## ACTIVITY:
From the line with "This screenshot has height=456, width=800." to the end of the data below, restate each line word for word, both ends included, without the pictures.

[Saved data entries]
* * *

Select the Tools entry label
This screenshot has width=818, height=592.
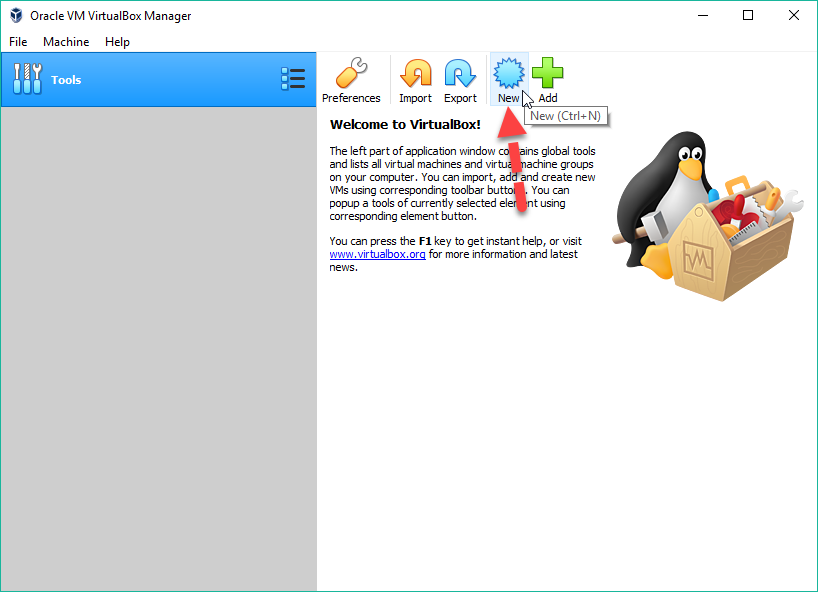(66, 80)
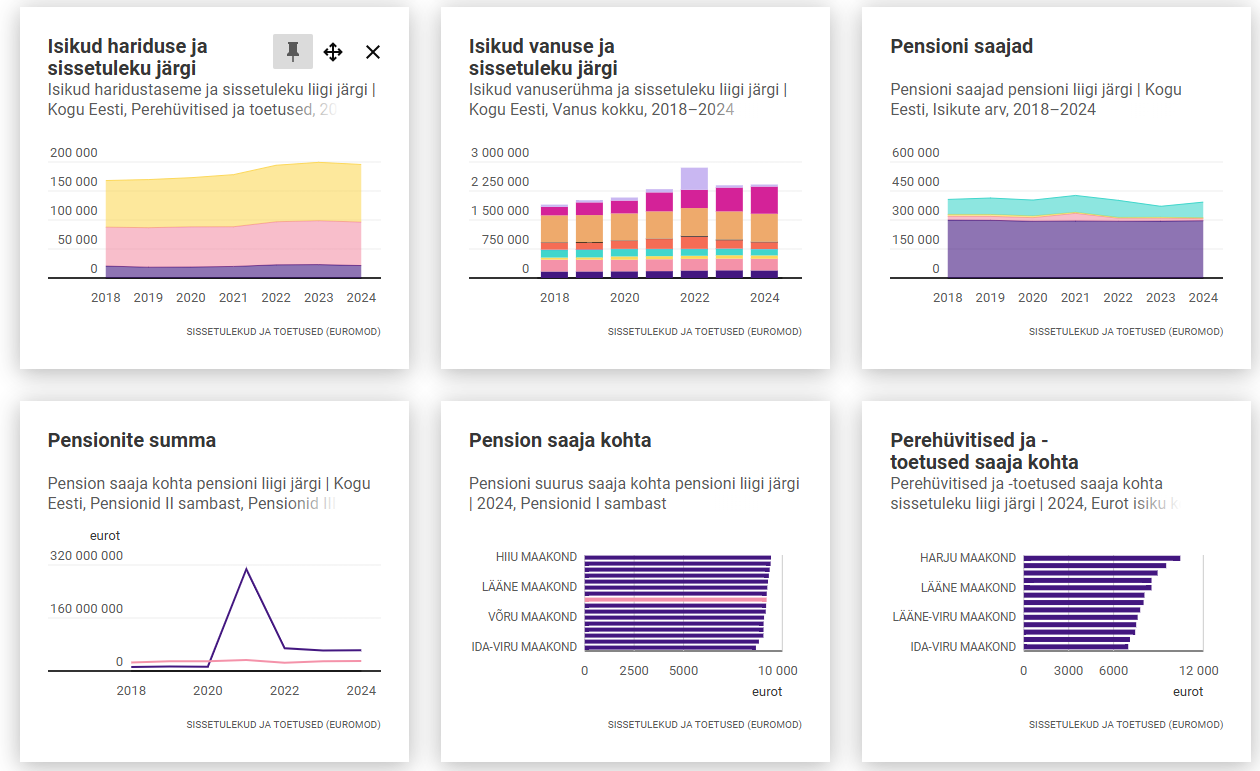
Task: Click EUROMOD source label under Pension saaja kohta
Action: pyautogui.click(x=704, y=724)
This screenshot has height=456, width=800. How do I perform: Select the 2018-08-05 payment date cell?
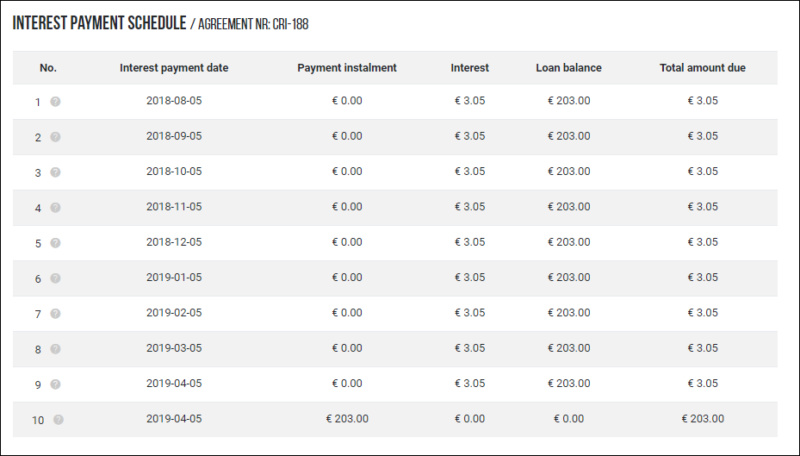(x=174, y=100)
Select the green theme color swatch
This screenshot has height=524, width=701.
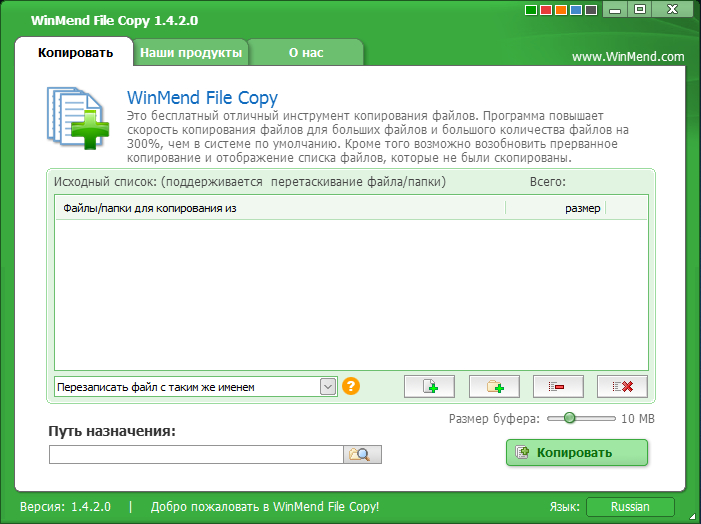click(x=531, y=11)
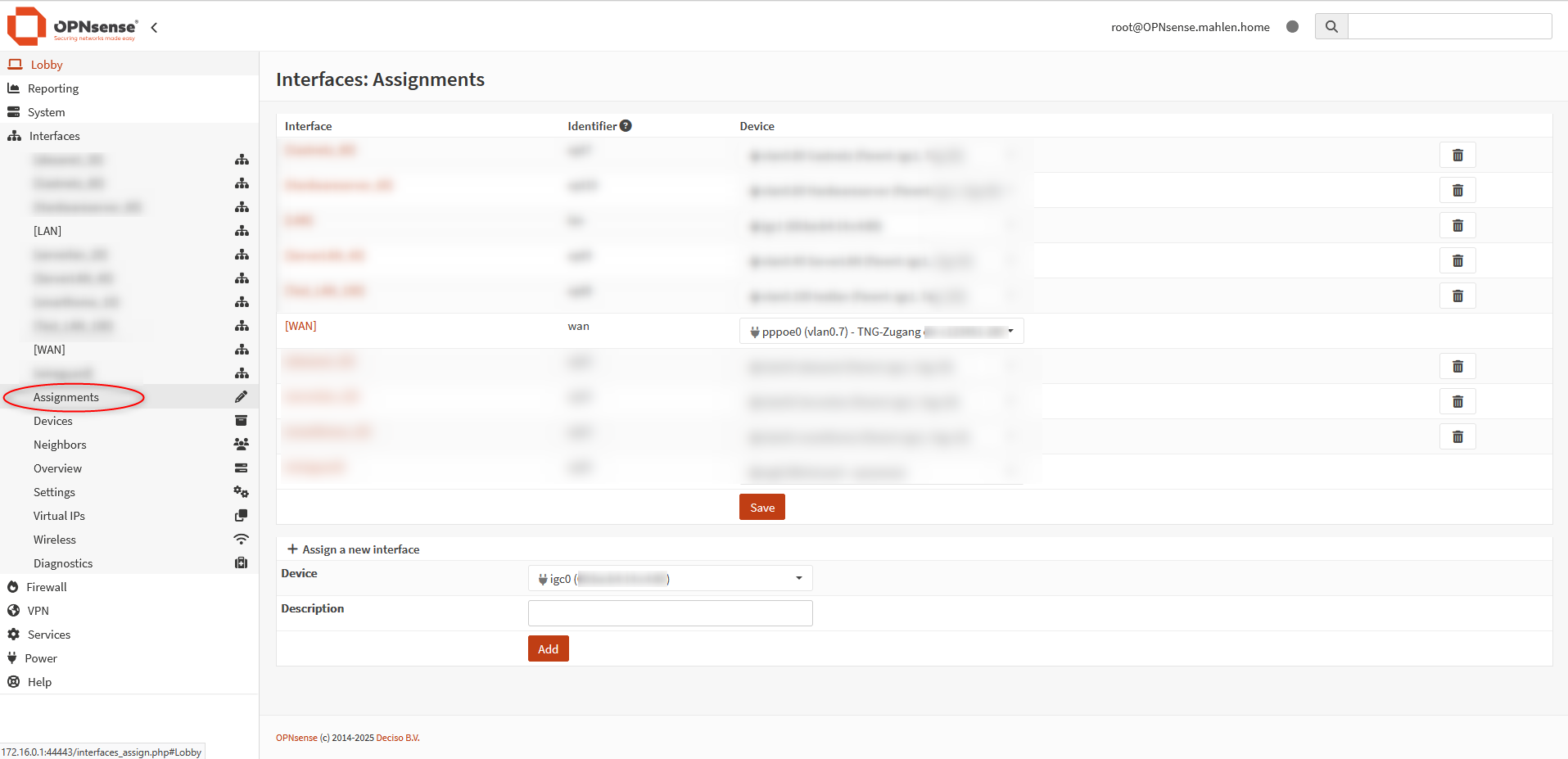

* * *

## SOLUTION FOR THIS PROBLEM:
This screenshot has height=456, width=800. How do I perform: Select the 2018-08-05 payment date cell?
(x=174, y=100)
Select the green theme color swatch
This screenshot has height=524, width=701.
click(x=531, y=11)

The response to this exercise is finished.